This week, we’re looking at betting on the latest match ups for summer split playoffs across the League of Legends Championship Series, League of Legends European Championship and League of Legends Champions Korea. Here is what you need to know to cash out throughout the weekend.
T1 vs. DWG KIA
T1 have made it through two playoff rounds to meet DWG KIA in the final, but they may have finally met their match. The market puts them at around 31/69 to stage an upset, but we think their chances are around 36/64. Our model would say this is just shy of enough value to be worth betting, but getting a 2x payout for a reasonably possible upset is tempting. If odds on T1 shift slightly (up to +219 / 3.19), or if you can find an oddsmaker offering such odds, go for it.
DWG KIA won the Spring Split and aren’t likely to give up their crown. They’ve actually guaranteed themselves a spot at Worlds already. They either win and take the first seed or lose and take the second seed with 190 Championship Points, which would push out Gen.G’s 150 for the second qualification spot.
T1, similarly, have also already qualified for Worlds and take the LCK first seed with a win. A loss against DWG KIA puts them under Gen.G’s total, so they’ll go straight to the final round of the Regional Finals to fight for third or fourth seed.
DK are sitting pretty, but what exactly is giving them the upper hand? Individually, their players are incredibly talented, all winning around 68-70% of their pro matches, which certainly outclasses T1’s 59-61% range.

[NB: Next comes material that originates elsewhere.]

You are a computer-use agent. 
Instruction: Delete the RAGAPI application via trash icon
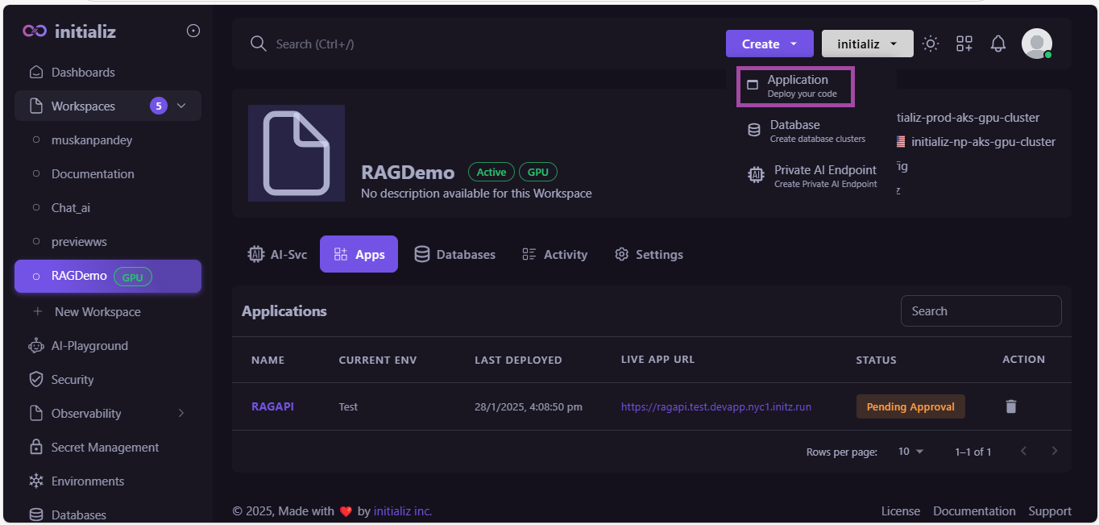coord(1011,406)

However, we’ve talked before about how there’s a bigger difference between average and good players than between good and great, and this is exactly what’s happening here.
This is still a fairly strong spread, though. DK have also found a squad of players that truly click together, with as much as a 6% improvement in some players’ win rates on top of their already sky-high numbers. T1 also have some fairly strong team ties but lag behind a touch. And head to head, these teams actually both do worse against each other.

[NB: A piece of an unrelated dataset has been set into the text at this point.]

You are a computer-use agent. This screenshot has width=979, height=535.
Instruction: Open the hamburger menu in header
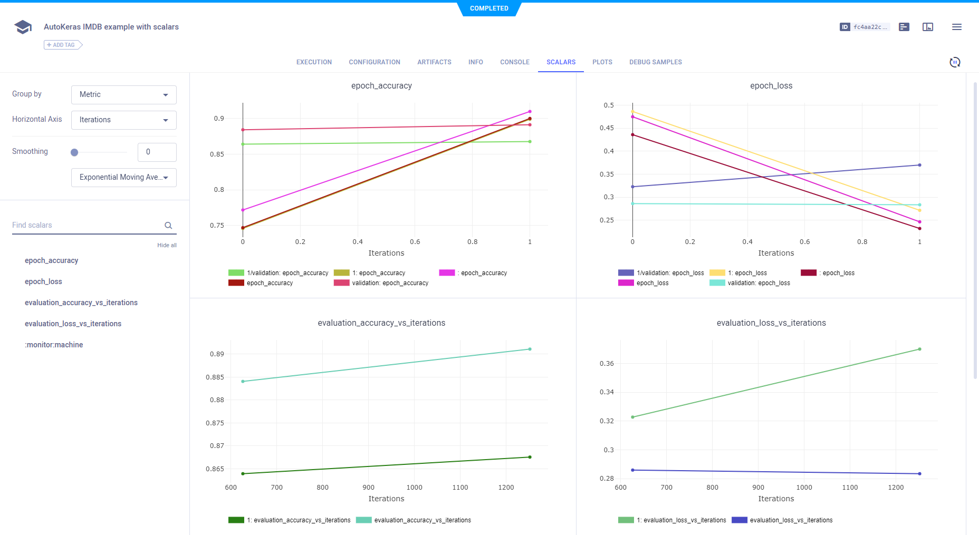(x=956, y=27)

That may seem contradictory, but imagine this: if two teams are both used to 60%+ win rates but manage to go 50/50 against each other, then both sides would feel like they’re not doing as well as they should. This gets complicated by having multiple players moving in and out of teams over time, but the logic is similar.
T1 have had a noticeably less consistent roster, so expect their gameplay to feel less well-oiled. Plus, watch out for Heo “ShowMaker” Su and Lee “Faker” Sang-hyeok fighting over Ryze. That champion pick may end up being a game-decider.
Considering all those factors, we want to bet on the underdog here. It’s exciting and they’re actually quite strong. If the markets were just a bit more favorable, we’d take the bet, as our model doesn’t think DWG KIA will be quite as oppressive in this matchup as the odds suggest.
Rogue vs. Fnatic
In the LEC third place match, we’ve got an almost perfect coinflip. The market puts Rogue and Fnatic at fractions of a percent off of 50/50, so this one could really go either way. Our model tilts just toward Rogue, but not quite enough to make any bets worthwhile. If you can get a fair even money bet (with friends, for example), put it on Rogue.
The loser of this one still takes home third and a Worlds Play-In qualification, but being a coin flip away from an actual main event spot is a scary proposition. Our Magic 8-ball says: both teams have above average players with no obvious advantage here.
Rogue gets a nod from us on team synergy. They’ve found a way to outperform together, while several of Fnatic’s players are basically just at expectation.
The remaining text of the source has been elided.